Feb 10, 2010
At BuzzBuzzHome we’re into future technologies. We’re also into real estate. Put them together and we’re into real estate future technologies.
The future is friendly (says Telus), and we agree, but its also arriving very quickly. For many, this technological change is so rapid that its hard to keep up. For instance, how many people are really up to date with the latest smartphone offerings by Microsoft, Apple, Research in Motion, and Google? I’d bet not that many.
This makes sense considering how quickly smartphones are evolving. A couple years ago few had even heard of Android, Google’s mobile operating system. Today, it is the world’s best-selling smartphone platform. In just two years it has had four major version updates; Eclair, Froyo, Gingerbread and Honeycomb – Ice-cream sandwich is scheduled for release this year and the name is no joke!
So, we are witnessing rapid technological change and the real estate industry has not and will not be ignored. By looking at technologies that have already gained significant traction and glancing at whats in the development pipeline we can make some pretty good guesses about what technologies are poised to affect real estate in the near future.
And so, without further ado, here are three technologies that may change real estate over the next five years:
1. Online Social Networks
The impact of online social networks on the real estate industry will be enormous. What we’ve seen so far is small potatoes to how substantial the impact will become.
Without social media, home purchasers, home sellers, home builders, contractors, lawyers and mortgage brokers are hidden behind walls of anonymity. This is changing.
The internet is enabling us to pool our knowledge and learn from the mistakes of others.

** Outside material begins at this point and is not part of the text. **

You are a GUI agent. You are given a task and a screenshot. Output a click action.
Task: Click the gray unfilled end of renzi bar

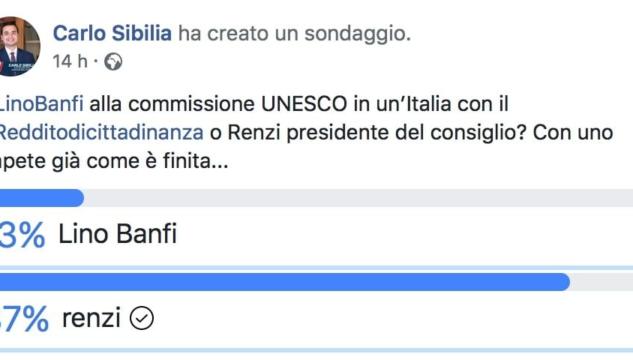pyautogui.click(x=602, y=282)
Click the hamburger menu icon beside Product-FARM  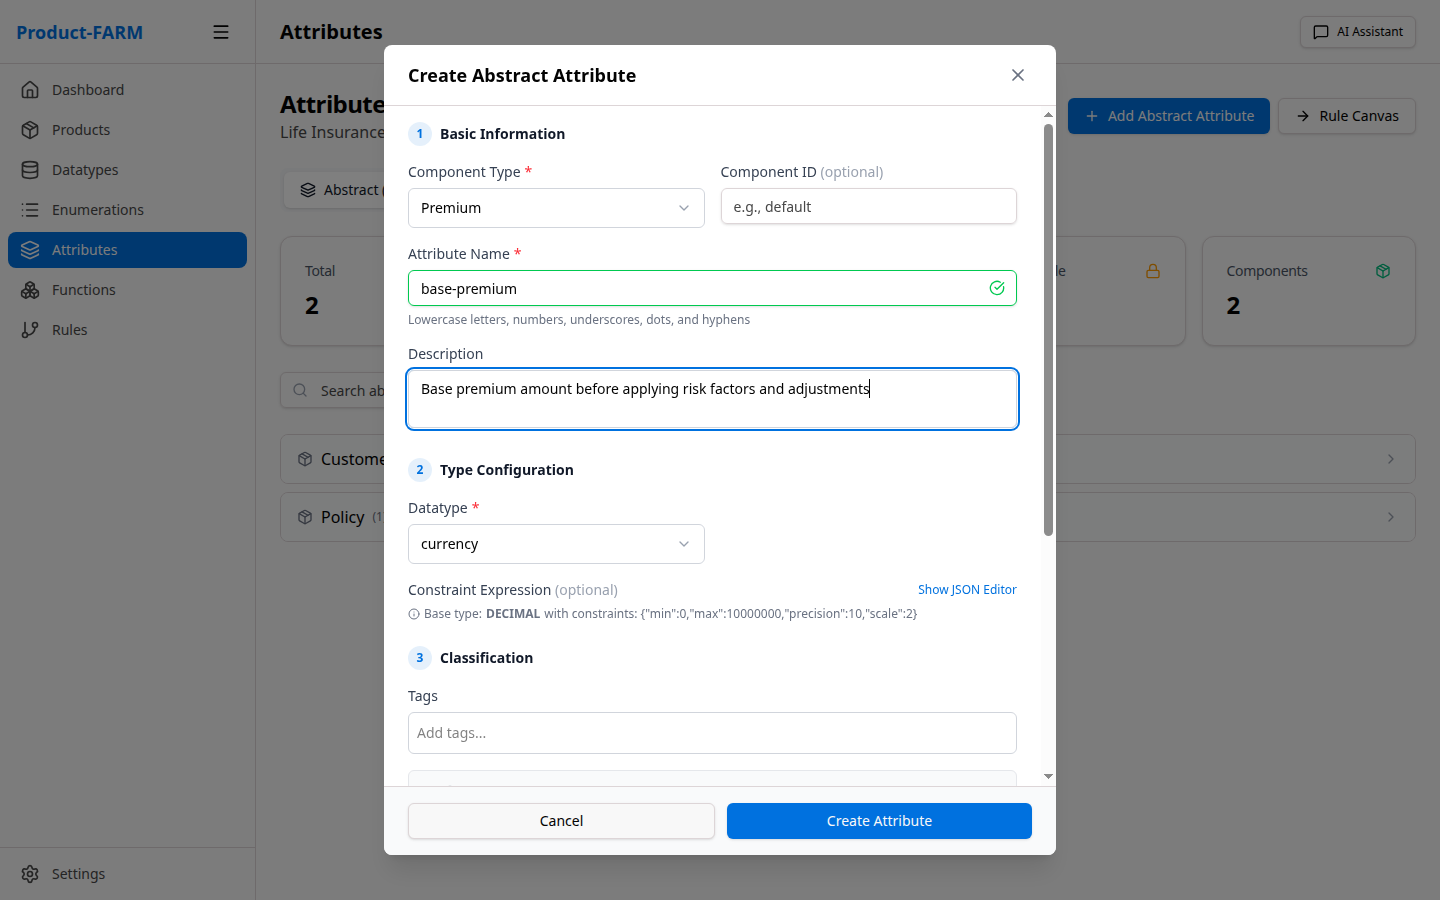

Roofers, plumbers, builders and real estate agents who perform poorly will be identified by the global online community and will be shunned. Hiding will not be possible, sorry. This is just one example of how social networking will change real estate.
If you haven’t heard, holograms are being prepped for the mainstream. Using components developed by Microsoft for its Xbox Kinect, Scientists at MIT have developed streaming holographic video that is reminiscent of Star Wars.
Recently, IBM researchers predicted holographic mobile phones by 2015.
Forget home renderings or 360 panoramic views, holograms will really give purchasers a good look at prospective properties.
Holograms will also enable realtors to communicate with their clients from a distance. They may set pre-recorded holograms to communicate with individuals visiting their listings or alternatively they may communicate with visitors in real time via holographic streaming.
3. Artificial Intelligence
Have you heard of Hierarchical temporal memory (HTM)? Probably not, most people haven’t, but its exciting.
HTM is an approach to artificial intelligence that aims to apply the algorithmic properties of the human brain to the programming of computers. The technology is being developed by Jeff Hawkins, founder of Palm Pilot and inventor of one of the world’s first smartphones.
Silicon Valley’s Vicarious Systems is using HTM to build artificial intelligence that understands the contents of images and videos the way humans do. Although it hasn’t launched a product yet the company is backed by tech celebrities such as Peter Thiel (former chief executive of PayPal and the first investor in Facebook), Sean Parker (Facebook’s founding president) and Dustin Moskovitz (Co-founder of Facebook).
Considering that IBM super computer Watson is expected to defeat the world’s greatest human Jeopardy champion next week we can see that artificial intelligence is gaining momentum.
In the next several years we’ll see real AI participating in real estate. Intelligent computers will conduct research for us. We will talk to them and they will talk to us.
For instance, you could tell the AI (in spoken language) that you’re looking for a mid sized home in a safe neighborhood near a school and park and that you’re interested in something new. You won’t need to check boxes on a screen or answer questions with rigid answers – you’ll just tell the computer what you’re looking for and it will understand.